Título: Atraso nas garantias deixa leilões do governo em xeque
Autor: Goulart, Josette
Fonte: Valor Econômico, 03/12/2008, Empresas, p. B9

Uma só empresa, a Cibe Participações, que pertence aos grupos Bertin e Equipav, se comprometeu a produzir 63% da energia contratada nos dois últimos leilões do governo federal, ou 2.671 MW, e essa concentração começa a mostrar os riscos a que está exposto o governo federal para fechar o balanço de oferta e demanda do insumo nos próximos anos. A empresa não depositou as garantias devidas, na última sexta-feira, para levar adiante o projeto de construção de seis usinas termelétricas vendidas no leilão de A-3, em que a energia é entregue a partir de 2011. Com isso, o risco é de agora a empresa também não ter como garantir as obras de outras 15 usinas que vendeu no leilão de A-5, realizado em setembro, em que a energia é entregue a partir de 2013.

A empresa informou por meio de nota que não havia condições de mercado para obter uma apólice de seguro que garantisse o pagamento de 5% do investimento total de R$ 1,5 bilhão que fará nas usinas. Sem essa garantia, que é executada caso a empresa não concretize os projetos, a Aneel não pode homologar o resultado do leilão. Por isso, a Cibe pediu uma prorrogação de 90 dias para fazer o aporte das garantias e a decisão está agora nas mãos da Aneel.

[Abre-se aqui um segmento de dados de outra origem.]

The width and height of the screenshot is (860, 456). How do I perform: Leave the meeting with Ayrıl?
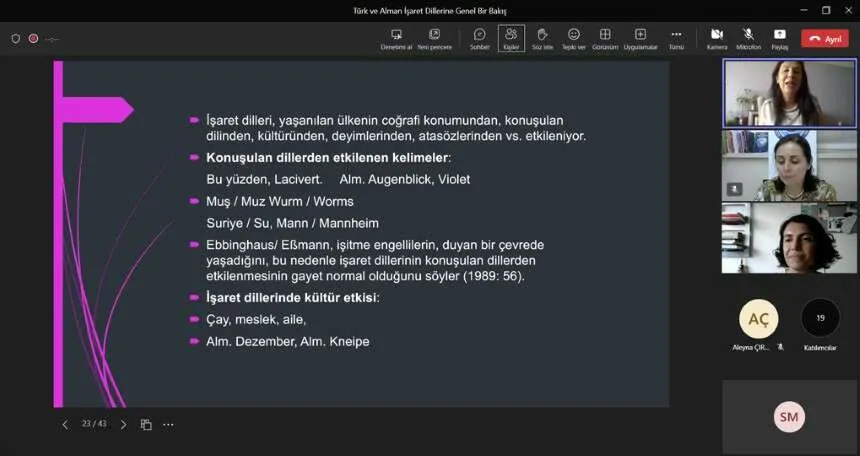(x=825, y=39)
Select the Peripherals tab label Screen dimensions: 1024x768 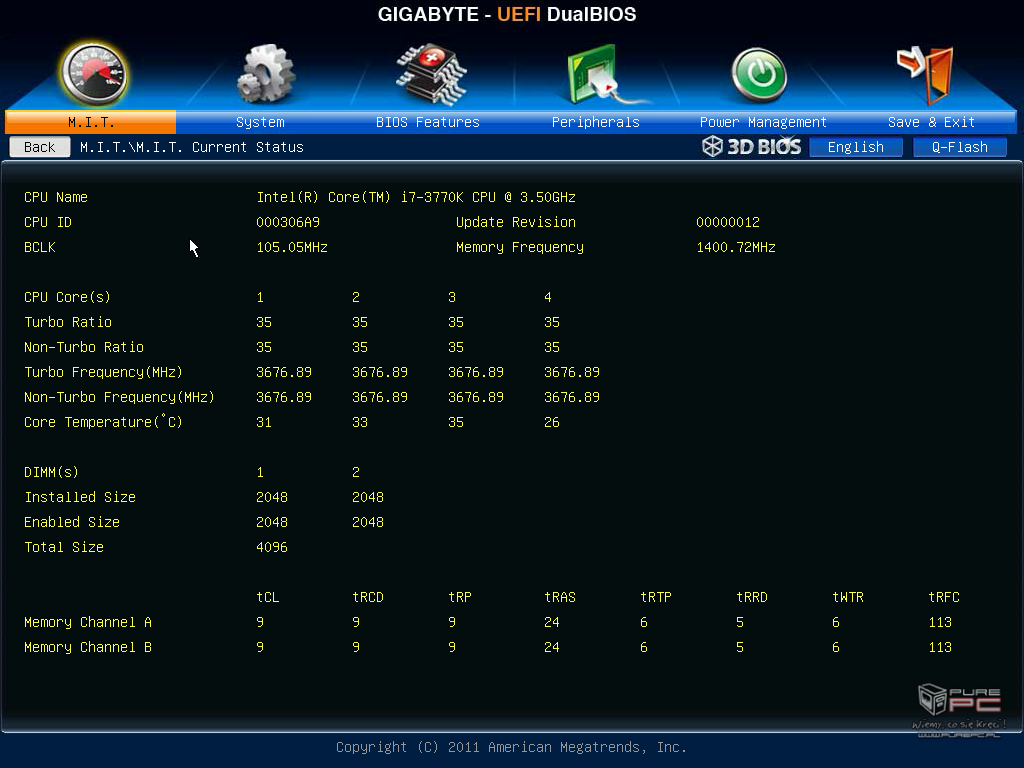click(x=596, y=122)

O superintendente de concessões e autorizações de geração da Aneel, Hélvio Guerra, disse que é a primeira vez que um pedido como esse chega à Aneel. Ele conta que já houve um caso em que o depósito de garantias não foi feito e o direito de construir a usina foi diretamente revogado, pois a empresa não pediu prorrogação de prazos. Agora a diretoria da Aneel terá de resolver se concede o prazo pedido pela Cibe, mas terá de analisar, por exemplo, se as condições de mercado podem ser consideradas um fato relevante que justifique a alteração do edital. O prazo, encerrado sexta-feira, já estava previsto em edital. A prorrogação pode abrir um precedente ou até mesmo levar outros empreendedores à Justiça para anular o leilão, requerendo condições de igualdade.

Guerra disse que a empresa pode fazer o depósito das garantias enquanto não há uma análise do processo administrativo que foi instaurado, mas pode estar sujeita a alguma pena pelo não cumprimento de prazos, como a própria execução das garantias dadas para a participação dos leilões. Os empreendedores que desejam vender projetos de usinas nos leilões do governo precisam prestar dois tipos de garantias. A primeira é financeira, que representa 1% do investimento, para ter direito a dar seus lances. Se sagrar-se vencedor é preciso prestar uma nova garantia, de fiel cumprimento do projeto, que corresponde a 5% do total a ser investido.

O prazo para a prestação da garantia de fiel cumprimento do leilão de A-5, realizado no fim de setembro, termina dia 26 de dezembro. A Cibe, por meio de uma sociedade de propósito específico chamada MC2, vendeu a energia a ser produzida por 15 usinas termelétricas movidas a óleo diesel e gás natural regaseificado. O investimento pode chegar a R$ 5 bilhões e a energia vendida vai lhe render por ano, a partir de 2013, cerca de R$ 1,5 bilhão, se a empresa depositar as garantias e construir as usinas.

A Cibe Participações tem hoje cinco projetos de termelétricas movidas a óleo, em fase de implantação. Duas delas, em sociedade com a Petrobras. A térmica Pólo de Apoio I, que fica no município de Camaçari, na Bahia, tem previsão de entrar em operação em janeiro de 2009 e a outra, que fica em Suape, em Pernambuco, está prevista para começar a operar em 2012. No total, as cinco termelétricas em construção terão capacidade de gerar 913 MW.

Só em 2008, a empresa se comprometeu a construir usinas com capacidade de 2.671 MW. Mais de 2.000 MW foram vendidos no leilão de A-5, que foi o maior leilão de energia nova desde a entrada em vigor das novas regras do setor, em 2004. Ao todo, foram vendidas 24 usinas, sendo 15 da Cibe. No leilão A-3, a Cibe vendeu 611 MW de energia com o compromisso de entrega em 2011. Ou seja, um prazo já apertado para a construção das térmicas e que pode ser afetado por uma eventual prorrogação.

Caso a Aneel não conceda a prorrogação, a Cibe perde o direito de construir as usinas e as distribuidoras que compraram a energia ficarão expostas. No balanço energético do governo, o ano de 2011 tem um superávit de 1.600 MW, caso não haja nenhum atraso de entrega de usinas. Mas para 2012, esse superávit é de apenas 100 MW.